If I have worked for 7 companies do I need to catch 7 colleagues in total one form each company?

Is it fine to get statutory declaration done by ex-colleague for current company and is it fine to get statutory declaration done by ex-colleague for all previous company?

Thanks in advance!!


----------



## bharat.rameshwar (Dec 14, 2015)

You have to get the declaration from a colleague who worked with you in that company during the timeframe when you worked there. 


Sent from my iPhone using Tapatalk


----------



## tan10 (Nov 13, 2016)

bharat.rameshwar said:


> You have to get the declaration from a colleague who worked with you in that company during the timeframe when you worked there.
> 
> 
> Sent from my iPhone using Tapatalk


Thanks a lot for information. 
Just want to confirm once again, this means it suffice if the colleague has worked with me in the time frame when I was working with the organisation.
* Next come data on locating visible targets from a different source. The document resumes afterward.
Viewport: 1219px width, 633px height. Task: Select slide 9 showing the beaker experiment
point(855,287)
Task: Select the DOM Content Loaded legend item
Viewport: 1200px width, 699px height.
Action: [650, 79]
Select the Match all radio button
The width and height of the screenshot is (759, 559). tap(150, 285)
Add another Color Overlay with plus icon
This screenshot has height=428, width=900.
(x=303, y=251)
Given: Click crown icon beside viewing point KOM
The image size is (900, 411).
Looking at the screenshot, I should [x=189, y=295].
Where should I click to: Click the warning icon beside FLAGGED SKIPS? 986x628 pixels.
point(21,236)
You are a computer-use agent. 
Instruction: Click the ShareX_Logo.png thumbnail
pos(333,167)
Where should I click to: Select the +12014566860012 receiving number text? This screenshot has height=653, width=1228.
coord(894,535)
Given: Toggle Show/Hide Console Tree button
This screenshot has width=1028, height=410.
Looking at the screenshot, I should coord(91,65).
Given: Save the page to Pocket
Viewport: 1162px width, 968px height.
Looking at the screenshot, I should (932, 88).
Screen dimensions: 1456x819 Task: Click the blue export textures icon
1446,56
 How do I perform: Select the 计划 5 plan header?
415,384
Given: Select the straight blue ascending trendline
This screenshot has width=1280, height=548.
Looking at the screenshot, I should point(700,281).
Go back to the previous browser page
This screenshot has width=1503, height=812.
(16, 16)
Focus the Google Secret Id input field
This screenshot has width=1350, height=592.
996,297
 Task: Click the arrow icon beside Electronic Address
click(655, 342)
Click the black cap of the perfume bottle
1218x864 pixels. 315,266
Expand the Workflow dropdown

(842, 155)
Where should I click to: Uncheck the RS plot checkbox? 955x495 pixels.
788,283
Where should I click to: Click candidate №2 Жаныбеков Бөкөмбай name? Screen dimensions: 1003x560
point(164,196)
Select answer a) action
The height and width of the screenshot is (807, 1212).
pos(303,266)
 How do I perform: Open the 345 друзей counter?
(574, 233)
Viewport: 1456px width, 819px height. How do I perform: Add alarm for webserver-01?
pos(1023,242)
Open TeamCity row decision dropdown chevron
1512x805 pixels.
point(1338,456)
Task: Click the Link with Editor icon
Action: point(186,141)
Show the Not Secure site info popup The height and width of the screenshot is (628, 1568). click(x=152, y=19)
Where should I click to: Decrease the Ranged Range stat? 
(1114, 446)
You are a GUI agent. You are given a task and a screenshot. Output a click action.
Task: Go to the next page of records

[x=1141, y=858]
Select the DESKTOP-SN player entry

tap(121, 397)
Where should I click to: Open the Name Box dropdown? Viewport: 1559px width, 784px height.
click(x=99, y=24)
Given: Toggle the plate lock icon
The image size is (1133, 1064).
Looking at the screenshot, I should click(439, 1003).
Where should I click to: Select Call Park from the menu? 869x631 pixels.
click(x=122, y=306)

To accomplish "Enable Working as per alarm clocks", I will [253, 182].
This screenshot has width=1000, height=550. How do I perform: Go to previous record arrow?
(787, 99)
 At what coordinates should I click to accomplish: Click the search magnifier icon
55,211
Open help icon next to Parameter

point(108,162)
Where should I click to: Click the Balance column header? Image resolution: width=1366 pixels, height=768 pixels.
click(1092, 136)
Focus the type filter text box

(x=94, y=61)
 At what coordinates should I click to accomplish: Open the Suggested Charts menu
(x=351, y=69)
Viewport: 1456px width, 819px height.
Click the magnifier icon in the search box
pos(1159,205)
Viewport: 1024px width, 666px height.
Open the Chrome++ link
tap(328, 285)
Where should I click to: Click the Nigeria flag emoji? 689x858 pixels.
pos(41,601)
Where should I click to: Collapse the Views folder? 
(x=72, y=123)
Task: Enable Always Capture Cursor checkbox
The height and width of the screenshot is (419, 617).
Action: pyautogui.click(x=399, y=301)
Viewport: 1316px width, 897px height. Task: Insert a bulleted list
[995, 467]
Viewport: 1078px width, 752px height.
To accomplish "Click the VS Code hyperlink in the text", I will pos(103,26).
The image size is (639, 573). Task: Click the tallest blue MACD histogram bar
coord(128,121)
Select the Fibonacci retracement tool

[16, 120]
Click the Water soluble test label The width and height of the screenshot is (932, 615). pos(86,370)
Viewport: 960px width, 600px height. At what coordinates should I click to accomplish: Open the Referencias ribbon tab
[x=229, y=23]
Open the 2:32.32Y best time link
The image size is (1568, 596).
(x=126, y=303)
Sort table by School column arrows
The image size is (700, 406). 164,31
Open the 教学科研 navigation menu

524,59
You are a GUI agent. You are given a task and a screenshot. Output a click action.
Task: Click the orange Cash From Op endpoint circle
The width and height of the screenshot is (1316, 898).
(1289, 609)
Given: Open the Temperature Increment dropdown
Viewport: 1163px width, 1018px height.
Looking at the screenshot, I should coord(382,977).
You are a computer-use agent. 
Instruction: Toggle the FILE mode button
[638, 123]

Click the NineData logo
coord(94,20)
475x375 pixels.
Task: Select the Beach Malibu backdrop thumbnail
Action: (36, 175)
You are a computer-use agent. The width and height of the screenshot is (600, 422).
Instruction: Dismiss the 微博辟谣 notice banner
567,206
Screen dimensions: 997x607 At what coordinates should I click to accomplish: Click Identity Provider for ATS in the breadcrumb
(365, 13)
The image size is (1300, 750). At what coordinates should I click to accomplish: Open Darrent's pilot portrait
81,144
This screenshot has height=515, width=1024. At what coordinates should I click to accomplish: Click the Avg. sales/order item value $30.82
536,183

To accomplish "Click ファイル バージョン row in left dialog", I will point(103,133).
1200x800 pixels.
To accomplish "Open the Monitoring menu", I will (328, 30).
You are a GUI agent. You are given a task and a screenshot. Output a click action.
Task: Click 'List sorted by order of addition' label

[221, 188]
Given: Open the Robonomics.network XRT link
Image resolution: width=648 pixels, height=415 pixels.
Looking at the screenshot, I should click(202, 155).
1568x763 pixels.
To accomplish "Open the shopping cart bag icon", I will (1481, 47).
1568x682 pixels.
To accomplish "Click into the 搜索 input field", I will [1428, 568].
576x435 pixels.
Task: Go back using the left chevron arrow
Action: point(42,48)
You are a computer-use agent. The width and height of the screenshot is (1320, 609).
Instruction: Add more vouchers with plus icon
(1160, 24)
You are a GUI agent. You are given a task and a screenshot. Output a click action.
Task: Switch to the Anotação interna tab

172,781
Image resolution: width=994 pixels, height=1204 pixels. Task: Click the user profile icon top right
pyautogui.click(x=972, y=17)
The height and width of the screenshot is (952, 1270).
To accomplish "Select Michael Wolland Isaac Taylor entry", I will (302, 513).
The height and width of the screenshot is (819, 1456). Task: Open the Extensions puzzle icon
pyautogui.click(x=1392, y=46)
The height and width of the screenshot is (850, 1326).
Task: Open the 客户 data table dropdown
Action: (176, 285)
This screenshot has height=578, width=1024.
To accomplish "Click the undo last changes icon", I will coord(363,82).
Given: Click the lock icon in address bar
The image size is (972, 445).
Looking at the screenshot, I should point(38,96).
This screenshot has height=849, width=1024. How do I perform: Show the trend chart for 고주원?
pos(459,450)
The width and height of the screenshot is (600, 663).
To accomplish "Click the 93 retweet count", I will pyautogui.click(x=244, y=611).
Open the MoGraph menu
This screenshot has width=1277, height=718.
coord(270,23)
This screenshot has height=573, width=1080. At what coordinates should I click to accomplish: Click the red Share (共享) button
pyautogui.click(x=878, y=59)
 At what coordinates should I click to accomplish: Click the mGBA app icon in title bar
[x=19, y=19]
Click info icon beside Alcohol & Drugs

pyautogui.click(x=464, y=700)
It does not matter if he is no more with the same organisation at present when he is doing the declaration.

One more question, in statutory declaration form the ex-colleagues details like
Position: 
Contact No: 
Mobile No: 
Duration: From …. to Till Date

are also required. Should this be his present company details or the details of the company for which declaration is being done.

Thanks.


----------



## bharat.rameshwar (Dec 14, 2015)

tan10 said:


> Thanks a lot for information.
> Just want to confirm once again, this means it suffice if the colleague has worked with me in the time frame when I was working with the organisation. It does not matter if he is no more with the same organisation at present when he is doing the declaration.
> 
> One more question, in statutory declaration form the ex-colleagues details like
> ...



Exactly. The colleague can also be at a different organisation now. 
The details should be his current company's details.

This is how I had done it, and it went through with ACS.


----------



## inognito (Jul 10, 2013)

Hello, 


I have already done ACS skill assessment before in year 2013.

Now , I want to apply for ACS skill assessment again. 

When i was trying to upload my documents , my last assessment documents are still present .

Do i need to upload all the documents again ?

please advice.


----------



## NB (Mar 29, 2017)

inognito said:


> Hello,
> 
> 
> I have already done ACS skill assessment before in year 2013.
> ...


Other then education documents, I presume all,others would require to uploaded afresh

So it would be better if you upload the entire set again

You can also call email to ACS and ask for a clarification.they are very efficient and generally reply within a day

Cheers


----------



## inognito (Jul 10, 2013)

Yes newbienz, ACS people are very efficient. I asked them , they replied. 
I have uploaded rest of the documents which were not present there , as suggested by ACS.

Thanks






newbienz said:


> Other then education documents, I presume all,others would require to uploaded afresh
> 
> So it would be better if you upload the entire set again
> 
> ...


----------